247 F2d 437 Town of Antlers Oklahoma v. Benson
247 F.2d 437
The TOWN OF ANTLERS, OKLAHOMA, a municipal corporation, Appellant,
Harold BENSON, Appellee.
United States Court of Appeals Tenth Circuit.
July 26, 1957, Rehearing Denied Sept. 7, 1957.
Lee Welch, Antlers, Okl., for appellant.
Kenneth S. Lawson, Antlers, Okl., for appellee.
Before PHILLIPS, PICKETT and LEWIS, Circuit Judges.
PICKETT, Circuit Judge.
The plaintiff brought this action against the Town of Antlers, Oklahoma, to recover damages for injuries sustained by reason of a fall caused by alleged defects in a public sidewalk. The case was tried to the court without a jury, which found for the plaintiff and awarded damages in the sum of $4,500.

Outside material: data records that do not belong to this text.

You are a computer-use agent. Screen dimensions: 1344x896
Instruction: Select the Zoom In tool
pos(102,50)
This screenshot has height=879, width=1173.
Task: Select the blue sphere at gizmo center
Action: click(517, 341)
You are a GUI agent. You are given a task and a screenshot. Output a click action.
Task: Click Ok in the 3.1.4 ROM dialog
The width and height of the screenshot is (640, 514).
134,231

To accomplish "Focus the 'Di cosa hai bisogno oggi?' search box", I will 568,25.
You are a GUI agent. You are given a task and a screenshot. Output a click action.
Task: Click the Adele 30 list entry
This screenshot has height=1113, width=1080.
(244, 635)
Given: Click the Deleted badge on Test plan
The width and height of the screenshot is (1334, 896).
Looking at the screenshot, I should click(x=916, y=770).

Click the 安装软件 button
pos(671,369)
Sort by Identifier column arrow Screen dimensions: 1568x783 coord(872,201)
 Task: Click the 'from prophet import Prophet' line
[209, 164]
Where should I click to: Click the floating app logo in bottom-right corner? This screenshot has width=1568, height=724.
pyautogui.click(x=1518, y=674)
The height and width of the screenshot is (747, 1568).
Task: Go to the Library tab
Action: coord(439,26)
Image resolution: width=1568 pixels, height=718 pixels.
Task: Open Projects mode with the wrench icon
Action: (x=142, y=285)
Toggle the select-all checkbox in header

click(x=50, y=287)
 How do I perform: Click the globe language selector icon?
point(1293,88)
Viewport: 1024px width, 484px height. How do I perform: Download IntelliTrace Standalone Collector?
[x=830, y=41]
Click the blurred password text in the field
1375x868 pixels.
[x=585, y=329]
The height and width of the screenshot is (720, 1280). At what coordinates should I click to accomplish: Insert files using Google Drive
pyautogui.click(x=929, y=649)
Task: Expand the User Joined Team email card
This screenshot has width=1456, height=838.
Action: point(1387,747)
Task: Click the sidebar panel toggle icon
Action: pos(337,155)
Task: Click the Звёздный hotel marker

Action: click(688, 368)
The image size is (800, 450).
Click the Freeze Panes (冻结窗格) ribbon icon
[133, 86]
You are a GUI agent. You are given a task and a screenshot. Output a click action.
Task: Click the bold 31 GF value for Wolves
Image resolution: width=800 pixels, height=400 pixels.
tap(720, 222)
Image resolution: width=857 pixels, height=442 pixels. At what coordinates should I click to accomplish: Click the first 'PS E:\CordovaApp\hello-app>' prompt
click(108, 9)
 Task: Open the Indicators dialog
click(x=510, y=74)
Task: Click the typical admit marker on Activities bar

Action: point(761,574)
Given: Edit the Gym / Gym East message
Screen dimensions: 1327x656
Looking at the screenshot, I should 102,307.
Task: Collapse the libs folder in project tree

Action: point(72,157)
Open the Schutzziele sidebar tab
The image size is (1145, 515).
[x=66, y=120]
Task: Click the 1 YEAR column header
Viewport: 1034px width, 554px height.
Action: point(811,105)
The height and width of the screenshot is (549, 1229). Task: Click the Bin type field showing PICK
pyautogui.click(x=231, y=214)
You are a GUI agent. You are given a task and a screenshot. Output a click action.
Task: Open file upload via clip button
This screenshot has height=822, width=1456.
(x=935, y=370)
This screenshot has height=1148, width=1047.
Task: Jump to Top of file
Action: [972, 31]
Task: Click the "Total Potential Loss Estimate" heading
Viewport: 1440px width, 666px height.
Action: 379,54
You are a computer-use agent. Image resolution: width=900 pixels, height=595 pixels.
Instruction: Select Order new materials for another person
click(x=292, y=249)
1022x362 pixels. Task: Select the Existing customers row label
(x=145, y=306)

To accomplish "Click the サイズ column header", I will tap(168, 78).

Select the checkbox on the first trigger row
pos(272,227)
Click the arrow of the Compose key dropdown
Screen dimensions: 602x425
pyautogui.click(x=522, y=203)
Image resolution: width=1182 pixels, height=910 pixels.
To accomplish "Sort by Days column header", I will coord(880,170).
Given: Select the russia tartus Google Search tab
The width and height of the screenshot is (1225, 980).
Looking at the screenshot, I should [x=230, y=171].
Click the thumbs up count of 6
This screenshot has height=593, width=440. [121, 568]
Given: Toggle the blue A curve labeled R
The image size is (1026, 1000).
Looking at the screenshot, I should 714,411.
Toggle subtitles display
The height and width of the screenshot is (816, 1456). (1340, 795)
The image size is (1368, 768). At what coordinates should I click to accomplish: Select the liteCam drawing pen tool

The court found that the sidewalk in question was four feet wide, upon which there was an abrupt elevation approximately three and one-half to four inches high, completely across the sidewalk, caused by growing tree roots underneath the sidewalk; that a trellis had been built over the sidewalk at the point of the elevation, which was covered with vines; that the nearest street light was approximately one hundred and fifty feet south; and that the plaintiff, while walking along the sidewalk in the nighttime, stumbled over the raised portion of the sidewalk and the injuries of which he complains resulted.
The court also found that the town did not have or maintain any sidewalk department, and had never built, authorized, constructed, repaired, or exercised jurisdiction or control over sidewalks generally, or the sidewalk upon which the injury occurred; that cement sidewalks within the town were constructed by the owners of the business or residential properties on which the sidewalks front.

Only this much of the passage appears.